Die Presse der sächsischen Landeshauptstadt hält den Autoren Ulrich Schacht als Stadtschreiber für politisch untragbar, weil er ein verkappter Rechtsradikaler sein soll. Die Jury, die ihn gewählt hat, verbittet sich vehement jegliche politische Einmischung

Für Ulrich Schacht sind die 68er ebenso schlimm wie Stasi-Mitarbeiter

AUS DRESDEN MICHAEL BARTSCH

Ulrich Schacht kandidierte 1997 in Hamburg für den rechtskonservativen „Bund freier Bürger“ und arbeitete als Autor für neurechte Postille Junge Freiheit. Jetzt soll er Stadtschreiber Dresdens werden. Nach Berichten in der Lokalpresse wird nun darüber diskutiert, ob der Mann politisch tragbar ist.

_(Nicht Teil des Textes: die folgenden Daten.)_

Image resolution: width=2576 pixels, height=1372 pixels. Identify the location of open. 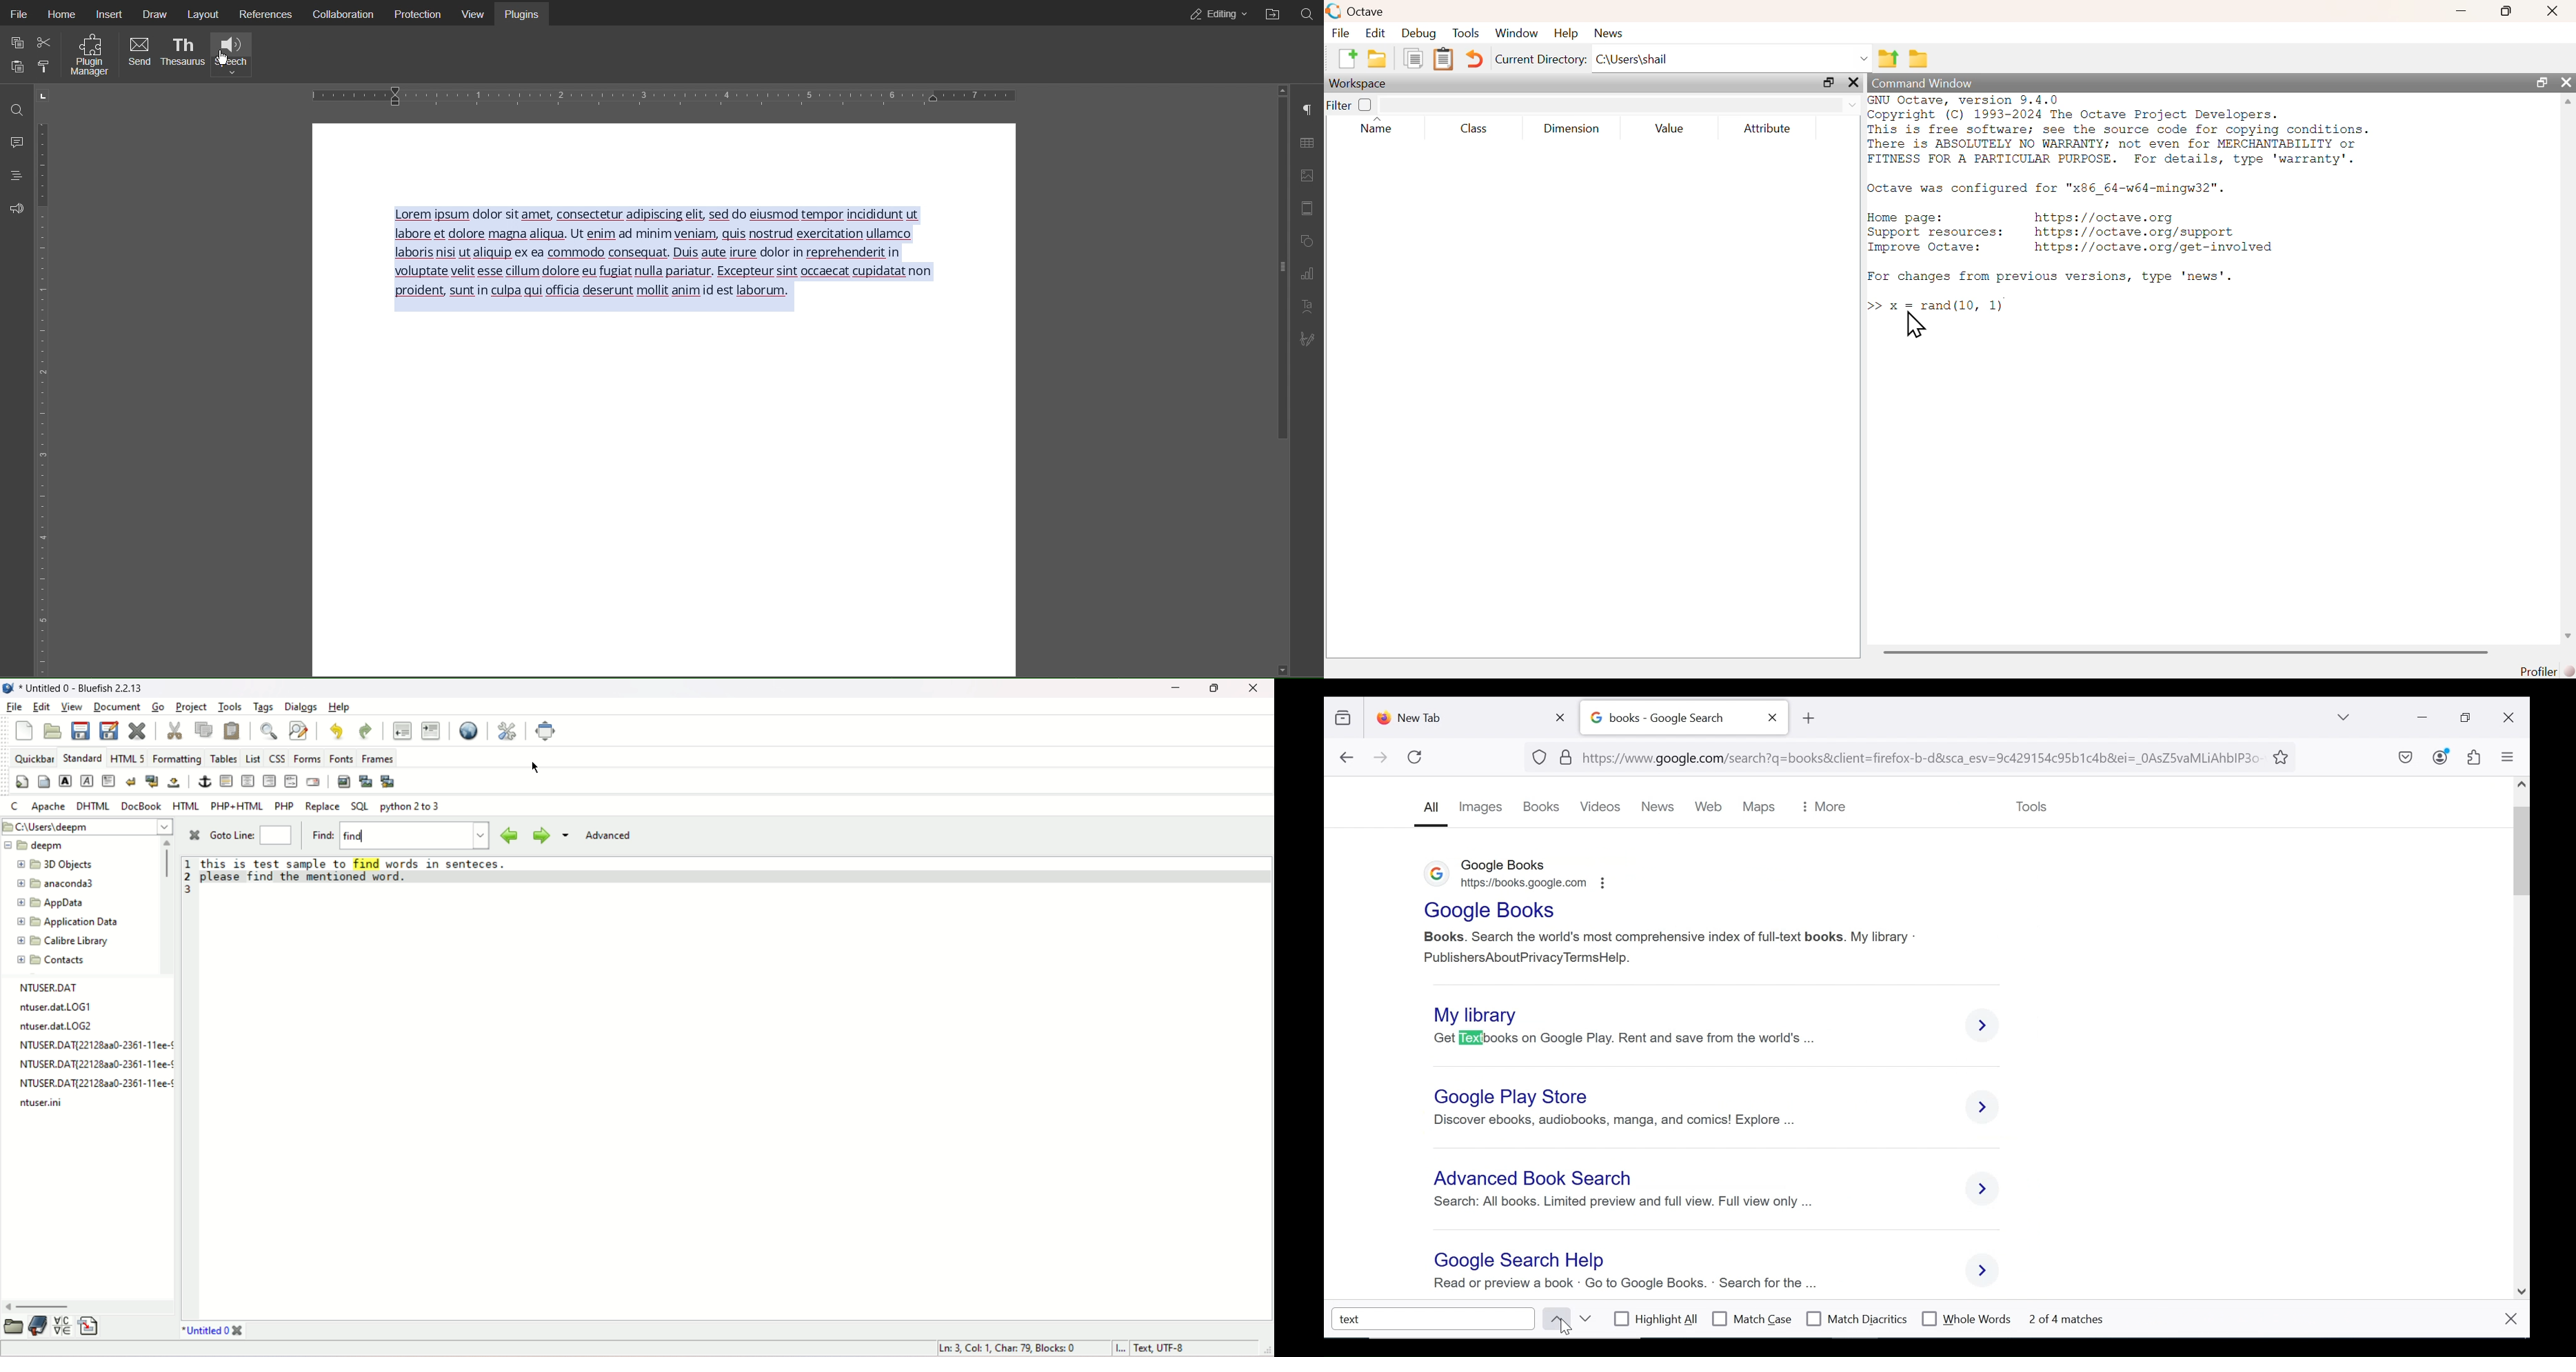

SPD-Stadtrat Wilm Heinrich beschleicht ein „mulmiges Gefühl“. Die Grünen erinnern daran, dass er wie die Nazis Opfer linker und rechter Gewalt gegeneinander aufrechne.

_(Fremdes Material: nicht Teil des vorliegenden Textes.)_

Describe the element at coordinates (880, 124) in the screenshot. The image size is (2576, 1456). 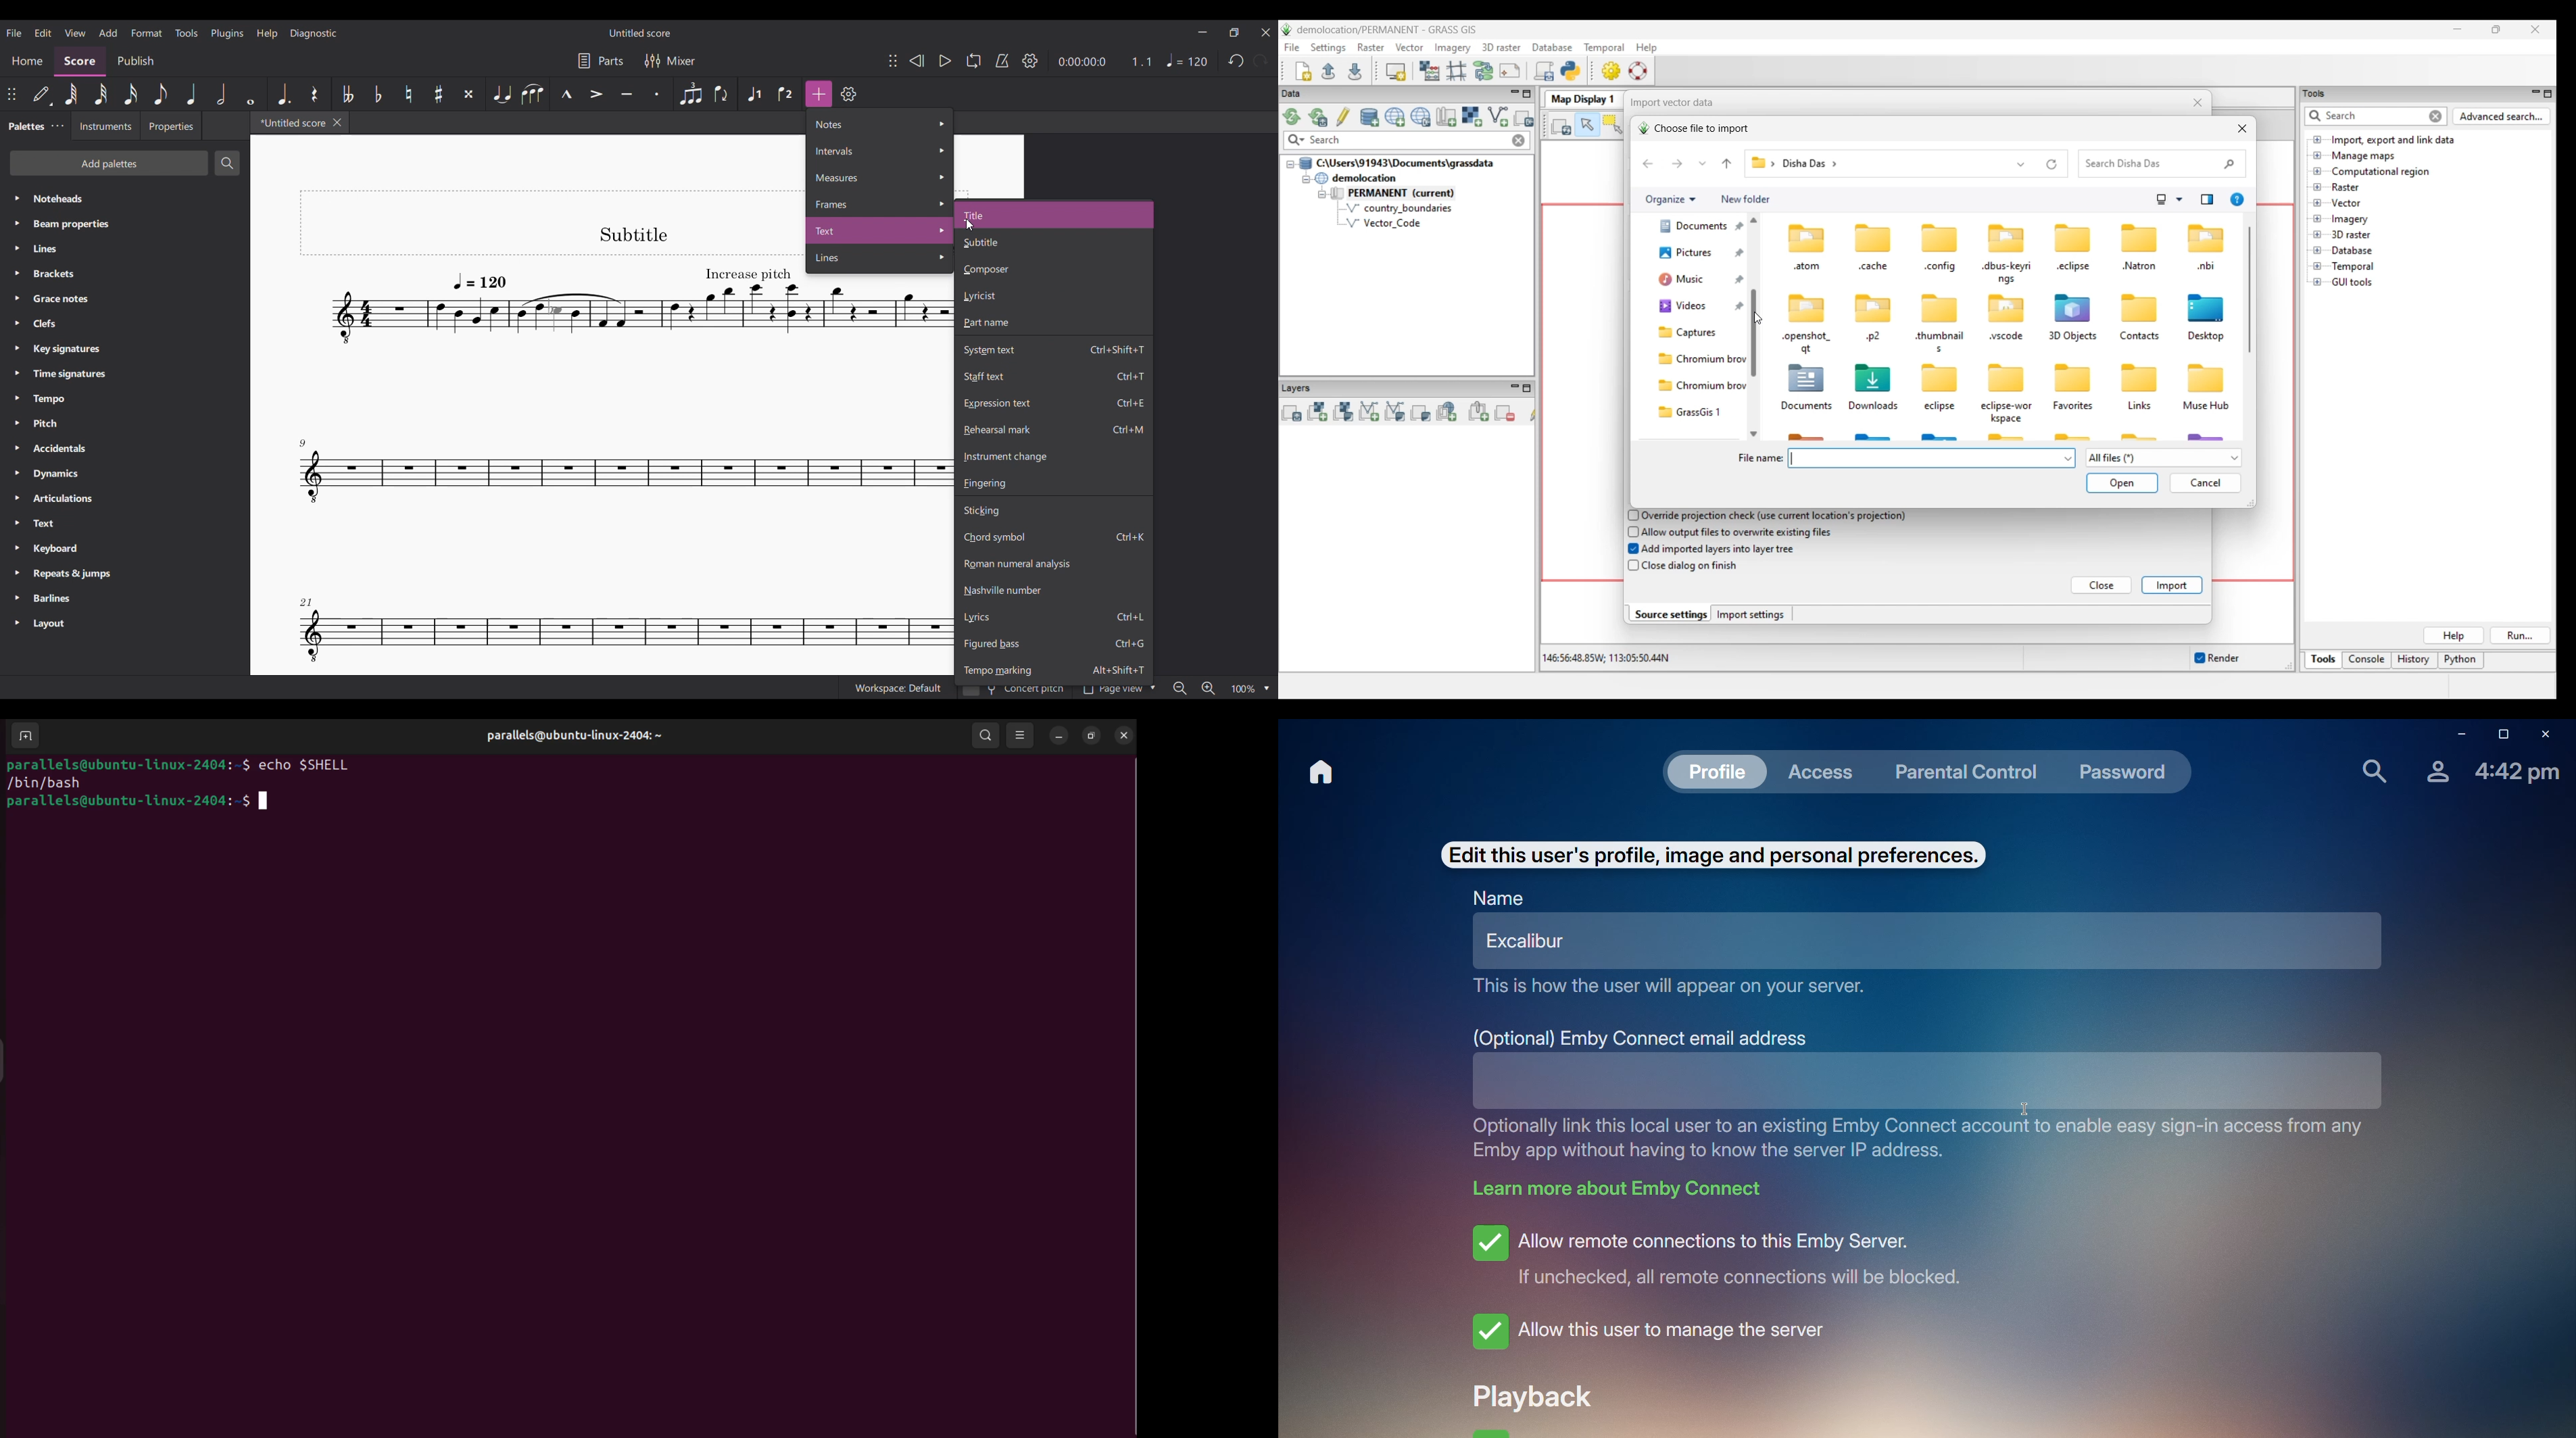
I see `Notes options` at that location.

Keine der Parteien erhebt bisher die Forderung, Schacht solle sein Amt im April nicht antreten. Zur Linkspartei ist die problematische Personalie scheinbar noch gar nicht vorgedrungen. Der CDU sind keine verfassungsrechtlich bedenklichen Positionen Schachts bekannt. Brisant ist seine Wahl durch eine Dresdner Literatenjury Ende voriger Woche dennoch. Der 55-Jährige ist zum einen ein wortmächtiger Erzähler und Lyriker. Seine literarische Aufarbeitung der DDR-Vergangenheit gerade im jüngsten Erzählband „Verrat. Die Welt hat sich gedreht“ steht an Sensibilität einem Film wie „Das Leben der anderen“ nicht nach.

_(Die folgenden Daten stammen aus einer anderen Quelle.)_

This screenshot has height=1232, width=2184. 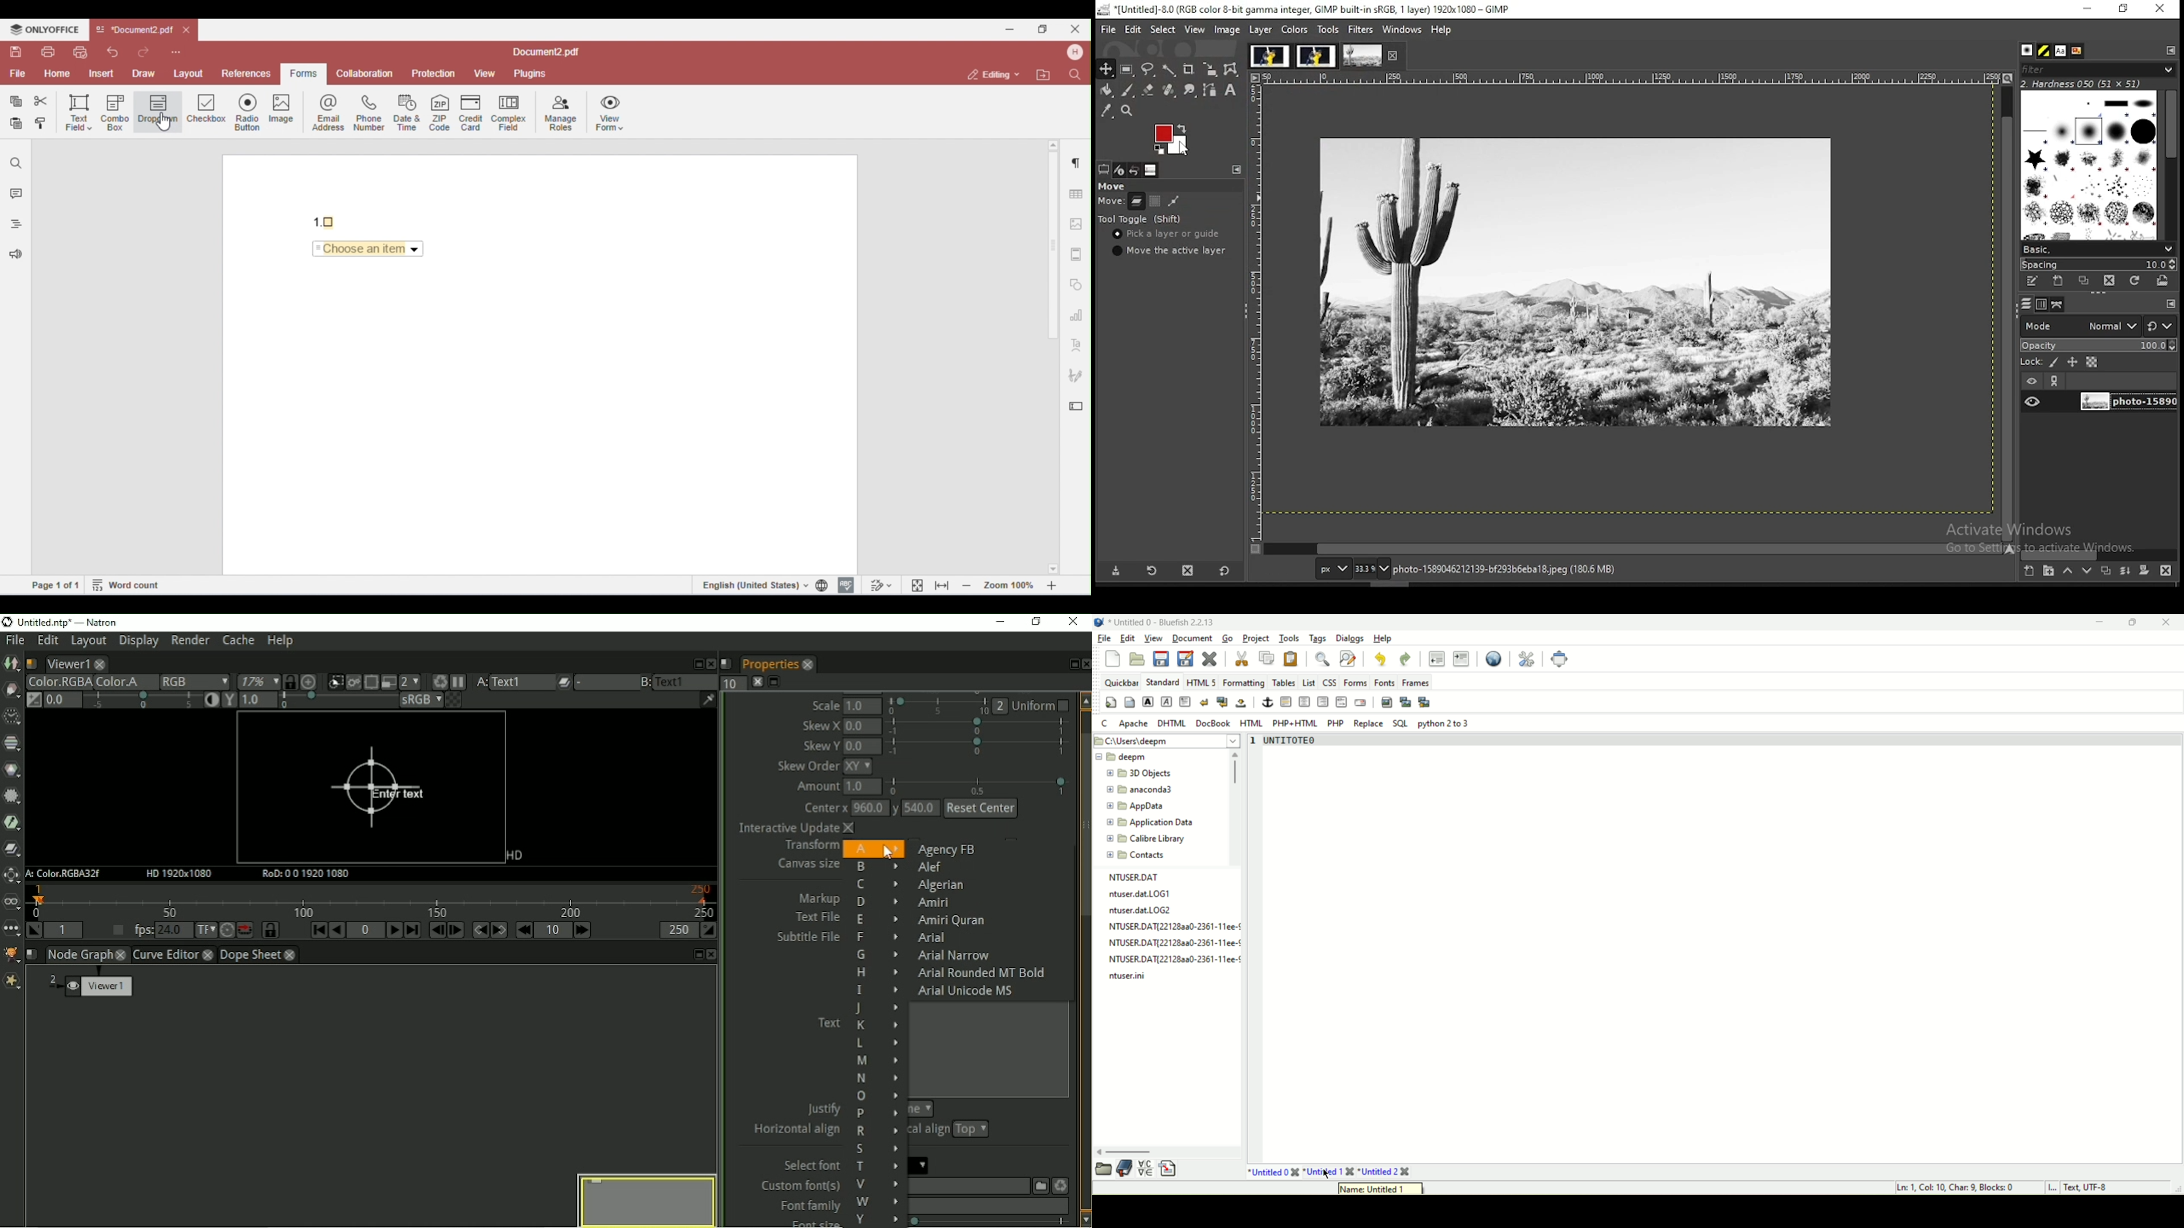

Zum anderen scheint Schacht aber nach wie vor ein biografisches Trauma aufarbeiten zu müssen, das ihn in die Nähe des rechten Randes treibt. Er wurde im Frauengefängnis Hoheneck geboren und saß später selbst fast vier Jahre in einem Stasi-Gefängnis, aus dem er 1976 freigekauft wurde. Ein fanatischer Hass auf die DDR und ihr Erbe wie auf die 68er spricht aus Artikeln in der Welt am Sonntag, der Zeit, dem politischen Magazin Cicero oder eben der Jungen Freiheit und dem Ostpreußenblatt. Bei einer Lesung in Rostock bezeichnet er die 68er als „Menschen vom gleichen Typus wie die bei der Stasi“.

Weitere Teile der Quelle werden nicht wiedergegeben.